Penalizing Readmissions May Not Improve Quality or Cut Costs
Many public health policy experts believe that Medicare readmissions in the first 30 days after discharge are mostly avoidable and, therefore, indicative of poor quality care. As a result, Medicare has an initiative to reduce readmissions. However, health economist Austin Frakt points to several recent studies that raise doubts about the conventional wisdom. He opines:
[I]f we encourage hospitals to reduce readmission rates are we encouraging them to kill people?
The authors of the New England Journal of Medicine article explain:
Our findings suggest that readmissions could be “adversely” affected by a competing risk of death — a patient who dies during the index episode of care can never be readmitted. Hence, if a hospital has a lower mortality rate, then a greater proportion of its discharged patients are eligible for readmission.
Another study finds the United States rates below almost all OECD countries in readmissions after a heart attack.
One possible explanation: American hospitals discharge patients sooner than hospitals in OECD countries, as shown in the graph above. Average length of stay (ALS) is a measure of efficiency that U.S. hospitals do well at. A hospital cannot readmit a patient who has never left. Across OECD countries, longer stays are correlated with lower readmissions. Germany has a low readmission rate, an average length of stay double that of the United States.
Countries with socialized health care systems tend to keep patients in the hospital longer because caring for a heart attack patient convalescing on Day 10 after an attack is far less costly than discharging the patient on Day 5 and admitting a new patient with a serious problem in their place. A convalescing “bed blocker” is a strategy hospitals use to avoid admitting more seriously-ill patients. In the United States, patients are typically discharged sooner to less-expensive facilities. For example, a patient might be discharged from a hospital and transferred to a skilled nursing facility; then later moved to a nursing home; and later discharged to home with home care nursing.
However, one must bear in mind that much of what drives hospital readmission rates are patient-and-community-level elements that are external to the hospital. More so, high readmission may not reflect poor quality, as Frakt is quick to point: high readmission rates can be the result of low mortality rates or good access to hospital care. Indeed, some studies show that improved external care coordination and access to follow-up care actually increases readmissions, hardly indicative of a failure of our health systems.

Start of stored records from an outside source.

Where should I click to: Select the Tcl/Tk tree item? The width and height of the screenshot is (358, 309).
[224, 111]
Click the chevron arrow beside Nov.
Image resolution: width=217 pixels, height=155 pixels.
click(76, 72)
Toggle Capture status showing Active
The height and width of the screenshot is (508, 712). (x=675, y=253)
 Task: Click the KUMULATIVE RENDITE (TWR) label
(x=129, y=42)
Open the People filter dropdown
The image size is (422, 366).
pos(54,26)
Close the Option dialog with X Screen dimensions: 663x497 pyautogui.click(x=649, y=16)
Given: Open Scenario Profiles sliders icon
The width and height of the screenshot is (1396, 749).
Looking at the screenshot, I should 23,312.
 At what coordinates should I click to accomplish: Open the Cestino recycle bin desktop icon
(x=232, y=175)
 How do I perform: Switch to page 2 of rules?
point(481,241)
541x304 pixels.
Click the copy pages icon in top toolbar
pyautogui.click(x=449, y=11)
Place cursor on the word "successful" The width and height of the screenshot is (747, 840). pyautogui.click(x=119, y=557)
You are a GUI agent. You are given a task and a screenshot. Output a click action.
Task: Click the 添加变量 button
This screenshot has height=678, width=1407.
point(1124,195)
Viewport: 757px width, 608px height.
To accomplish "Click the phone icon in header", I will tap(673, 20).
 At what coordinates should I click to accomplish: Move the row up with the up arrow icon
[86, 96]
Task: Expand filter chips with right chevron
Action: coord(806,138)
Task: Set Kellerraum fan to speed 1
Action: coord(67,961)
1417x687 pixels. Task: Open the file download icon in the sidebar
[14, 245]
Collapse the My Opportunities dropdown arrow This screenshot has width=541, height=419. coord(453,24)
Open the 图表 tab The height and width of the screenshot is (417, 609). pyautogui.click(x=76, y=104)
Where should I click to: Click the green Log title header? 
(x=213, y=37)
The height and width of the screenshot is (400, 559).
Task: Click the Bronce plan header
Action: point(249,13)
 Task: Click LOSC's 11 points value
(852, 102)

I agree with Frakt’s view. Penalizing hospitals does not deal with the root cause of the health care problem. There are other external elements outside of the hospital that impacts one’s health greatly.
“Countries with socialized health care systems tend to keep patients in the hospital longer because caring for a heart attack patient convalescing on Day 10 after an attack is far less costly than discharging the patient on Day 5 and admitting a new patient with a serious problem in their place. A convalescing “bed blocker” is a strategy hospitals use to avoid admitting more seriously-ill patients.”
Haven’t thought about that. Makes a good point worth considering. On the other hand, wouldn’t a reason hospitals in the U.S. dischard patients more quickly is also conversely the result of wanting to admit a more expensive patient? More business?
Americans, by and large, are too busy with their “lives” to take sufficient care that they keep on living.
Andrew, that’s a good point. I think that the revenue structure of the hospital may be part of the problem.
I hate to keep beating the dead horse on this one, but Geisenger seems to have this fixed. Doctor’s are paid part of their salary upon delivery of care, and the rest of their money based on the patient’s condition in 3-6 months. It keeps the doctor focused on wellness and health – rather than procedures.